From October 1, 2026, the mandatory issuance of B2B documents through a certified e-invoicing provider (or the AADE API) extends to all Greek businesses, regardless of size and turnover; the data of each invoice is transmitted by the provider automatically to myDATA. The first phase, which began on February 2, 2026, applied only to businesses with a turnover above 1 million euros. From October, the obligation reaches small and medium-sized enterprises, self-employed professionals, and small commercial or craft businesses — in other words, the overwhelming majority of Greek businesses.
Three months is enough time to prepare properly, without last-minute pressure. It is not, however, enough time to let pass without a plan.
myDATA and electronic invoicing are not the same thing
myDATA is AADE's digital infrastructure where the data of every document automatically ends up. The obligation that changes on 1/10/2026 does not concern myDATA itself, but the way the invoice is issued: it must be issued through a certified e-invoicing provider or directly via the AADE API. myDATA is the recipient of the data that results automatically from this process — not a separate, parallel obligation.
What "electronic invoicing" means in practice
Electronic invoicing is not simply an invoice in a PDF file that you send by email. It is an invoice issued through a certified e-invoicing provider or directly via the AADE API, which receives a unique registration number (MARK) and is automatically transmitted to myDATA and to the counterparty. The plain paper or scanned invoice, even if it "gets by" today, will no longer meet the legal requirements for B2B transactions.

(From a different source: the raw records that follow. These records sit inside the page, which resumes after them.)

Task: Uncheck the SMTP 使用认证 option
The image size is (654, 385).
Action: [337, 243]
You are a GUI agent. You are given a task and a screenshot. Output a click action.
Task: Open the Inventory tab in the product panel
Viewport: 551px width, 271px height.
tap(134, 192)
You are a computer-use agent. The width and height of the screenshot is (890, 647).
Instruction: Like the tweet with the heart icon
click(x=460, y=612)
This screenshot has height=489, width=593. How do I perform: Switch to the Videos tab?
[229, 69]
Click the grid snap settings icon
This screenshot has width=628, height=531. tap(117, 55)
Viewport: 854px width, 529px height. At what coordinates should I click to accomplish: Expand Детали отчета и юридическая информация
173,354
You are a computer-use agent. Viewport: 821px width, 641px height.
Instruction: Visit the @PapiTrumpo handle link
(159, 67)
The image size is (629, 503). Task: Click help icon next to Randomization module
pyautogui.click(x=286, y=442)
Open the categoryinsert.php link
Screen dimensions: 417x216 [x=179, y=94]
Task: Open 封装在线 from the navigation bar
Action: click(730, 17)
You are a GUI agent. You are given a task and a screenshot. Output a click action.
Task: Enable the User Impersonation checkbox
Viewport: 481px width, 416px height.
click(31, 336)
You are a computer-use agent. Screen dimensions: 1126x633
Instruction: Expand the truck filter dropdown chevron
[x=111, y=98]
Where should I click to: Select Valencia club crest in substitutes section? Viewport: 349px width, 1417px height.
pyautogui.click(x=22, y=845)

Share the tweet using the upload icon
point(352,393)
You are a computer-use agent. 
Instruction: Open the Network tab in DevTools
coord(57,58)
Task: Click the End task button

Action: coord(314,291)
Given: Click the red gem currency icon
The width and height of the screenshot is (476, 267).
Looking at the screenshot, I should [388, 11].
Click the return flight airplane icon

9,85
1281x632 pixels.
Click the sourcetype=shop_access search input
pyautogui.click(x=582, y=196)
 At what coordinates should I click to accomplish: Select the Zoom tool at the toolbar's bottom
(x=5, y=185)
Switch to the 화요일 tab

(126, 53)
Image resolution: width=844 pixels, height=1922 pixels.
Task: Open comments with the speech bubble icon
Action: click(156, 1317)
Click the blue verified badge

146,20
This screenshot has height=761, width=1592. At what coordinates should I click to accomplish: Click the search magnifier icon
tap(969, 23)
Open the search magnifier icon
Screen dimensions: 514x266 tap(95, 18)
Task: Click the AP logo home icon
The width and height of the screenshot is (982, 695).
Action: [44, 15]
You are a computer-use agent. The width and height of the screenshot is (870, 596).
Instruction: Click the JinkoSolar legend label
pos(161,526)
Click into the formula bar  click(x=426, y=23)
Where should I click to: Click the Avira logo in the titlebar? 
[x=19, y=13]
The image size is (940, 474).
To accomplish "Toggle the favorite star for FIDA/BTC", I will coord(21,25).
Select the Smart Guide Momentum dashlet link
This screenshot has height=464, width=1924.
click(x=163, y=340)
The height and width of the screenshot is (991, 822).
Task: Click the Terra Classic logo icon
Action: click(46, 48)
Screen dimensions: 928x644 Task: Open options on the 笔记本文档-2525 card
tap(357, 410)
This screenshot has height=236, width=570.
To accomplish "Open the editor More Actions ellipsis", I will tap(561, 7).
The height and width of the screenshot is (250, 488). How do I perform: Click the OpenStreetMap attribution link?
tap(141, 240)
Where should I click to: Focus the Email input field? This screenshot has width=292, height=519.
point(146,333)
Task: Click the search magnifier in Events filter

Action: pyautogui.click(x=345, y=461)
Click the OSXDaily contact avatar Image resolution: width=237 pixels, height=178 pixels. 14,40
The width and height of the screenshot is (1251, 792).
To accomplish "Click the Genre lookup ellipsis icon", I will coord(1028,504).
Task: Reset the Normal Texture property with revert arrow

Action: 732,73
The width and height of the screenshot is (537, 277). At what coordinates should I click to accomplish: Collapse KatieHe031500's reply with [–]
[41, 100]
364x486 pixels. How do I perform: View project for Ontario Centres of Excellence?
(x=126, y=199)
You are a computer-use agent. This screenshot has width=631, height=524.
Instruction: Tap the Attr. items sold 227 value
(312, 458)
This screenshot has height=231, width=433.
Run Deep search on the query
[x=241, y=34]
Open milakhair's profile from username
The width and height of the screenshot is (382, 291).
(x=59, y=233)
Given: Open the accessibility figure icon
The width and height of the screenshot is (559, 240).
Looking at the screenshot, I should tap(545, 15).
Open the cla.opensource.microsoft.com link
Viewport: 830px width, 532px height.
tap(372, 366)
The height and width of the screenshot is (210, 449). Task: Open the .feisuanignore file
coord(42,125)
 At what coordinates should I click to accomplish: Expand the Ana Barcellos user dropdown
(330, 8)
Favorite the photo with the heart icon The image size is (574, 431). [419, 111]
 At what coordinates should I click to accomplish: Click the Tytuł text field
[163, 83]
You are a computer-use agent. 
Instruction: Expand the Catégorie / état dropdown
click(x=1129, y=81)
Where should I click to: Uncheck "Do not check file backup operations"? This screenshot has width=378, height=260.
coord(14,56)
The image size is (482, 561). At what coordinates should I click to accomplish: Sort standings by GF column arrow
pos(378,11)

AADE's objective is twofold: the automatic pre-filling of tax returns and the reduction of tax evasion through full digital traceability of every transaction.
What you risk if you delay
Non-compliance is not merely an administrative omission — it carries a direct financial cost. AADE has announced fines ranging from 250 to 2,500 euros per violation, which can reach up to 50% of the VAT for each document found during an audit to have been unlawfully issued. For a business with a regular volume of invoices, this is not a theoretical risk; it is a cost that multiplies quickly.
The incentive worth knowing before you decide when to act
There is also a reason not to wait until the last week of September. Businesses that join the e-invoicing system before the mandatory start date that applies to them are entitled to an additional 100% tax deduction on expenses for the purchase of the necessary equipment and software, for a period of 12 months. In other words: timely adaptation is not treated by the state merely as an obligation — it is specifically rewarded. A business that moves in July or August, instead of September, has something tangible to gain.
Four practical steps to be ready before October
First, check your current accounting or invoicing software: does it already support integration with a certified e-invoicing provider? If not, this is your first decision point.
Second, choose a provider early. The market will be flooded with requests in September as the deadline approaches — moving early gives you time for testing and adjustment, rather than a rushed last-minute installation.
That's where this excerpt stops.